Required action
The data that follows should be copied out exactly.

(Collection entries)
·····

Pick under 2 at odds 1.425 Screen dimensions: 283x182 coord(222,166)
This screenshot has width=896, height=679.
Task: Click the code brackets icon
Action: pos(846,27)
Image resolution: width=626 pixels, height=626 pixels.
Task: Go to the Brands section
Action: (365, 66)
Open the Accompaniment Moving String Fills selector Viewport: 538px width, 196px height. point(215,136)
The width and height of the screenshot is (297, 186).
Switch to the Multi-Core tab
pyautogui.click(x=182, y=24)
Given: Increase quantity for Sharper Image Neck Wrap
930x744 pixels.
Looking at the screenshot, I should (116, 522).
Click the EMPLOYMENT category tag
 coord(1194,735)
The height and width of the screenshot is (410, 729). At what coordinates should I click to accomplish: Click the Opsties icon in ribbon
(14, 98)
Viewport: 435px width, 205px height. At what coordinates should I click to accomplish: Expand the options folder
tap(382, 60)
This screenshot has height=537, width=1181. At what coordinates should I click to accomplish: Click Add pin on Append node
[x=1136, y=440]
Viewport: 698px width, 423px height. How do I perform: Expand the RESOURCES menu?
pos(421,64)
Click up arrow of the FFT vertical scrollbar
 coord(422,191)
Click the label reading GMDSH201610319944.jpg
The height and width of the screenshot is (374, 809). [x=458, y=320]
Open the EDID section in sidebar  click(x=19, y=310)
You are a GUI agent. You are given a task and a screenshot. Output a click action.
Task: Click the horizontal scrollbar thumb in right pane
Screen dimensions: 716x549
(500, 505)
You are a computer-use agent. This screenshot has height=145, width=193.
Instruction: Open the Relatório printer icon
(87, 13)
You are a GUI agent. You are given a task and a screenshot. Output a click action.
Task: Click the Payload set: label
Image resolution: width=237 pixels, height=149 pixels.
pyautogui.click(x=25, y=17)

·····

Exercise output
Pick under 2 at odds 1.425 Screen dimensions: 283x182 coord(222,166)
This screenshot has width=896, height=679.
Task: Click the code brackets icon
Action: pos(846,27)
Image resolution: width=626 pixels, height=626 pixels.
Task: Go to the Brands section
Action: (365, 66)
Open the Accompaniment Moving String Fills selector Viewport: 538px width, 196px height. point(215,136)
The width and height of the screenshot is (297, 186).
Switch to the Multi-Core tab
pyautogui.click(x=182, y=24)
Given: Increase quantity for Sharper Image Neck Wrap
930x744 pixels.
Looking at the screenshot, I should (116, 522).
Click the EMPLOYMENT category tag
 coord(1194,735)
The height and width of the screenshot is (410, 729). At what coordinates should I click to accomplish: Click the Opsties icon in ribbon
(14, 98)
Viewport: 435px width, 205px height. At what coordinates should I click to accomplish: Expand the options folder
tap(382, 60)
This screenshot has height=537, width=1181. At what coordinates should I click to accomplish: Click Add pin on Append node
[x=1136, y=440]
Viewport: 698px width, 423px height. How do I perform: Expand the RESOURCES menu?
pos(421,64)
Click up arrow of the FFT vertical scrollbar
 coord(422,191)
Click the label reading GMDSH201610319944.jpg
The height and width of the screenshot is (374, 809). [x=458, y=320]
Open the EDID section in sidebar  click(x=19, y=310)
You are a GUI agent. You are given a task and a screenshot. Output a click action.
Task: Click the horizontal scrollbar thumb in right pane
Screen dimensions: 716x549
(500, 505)
You are a computer-use agent. This screenshot has height=145, width=193.
Instruction: Open the Relatório printer icon
(87, 13)
You are a GUI agent. You are given a task and a screenshot. Output a click action.
Task: Click the Payload set: label
Image resolution: width=237 pixels, height=149 pixels.
pyautogui.click(x=25, y=17)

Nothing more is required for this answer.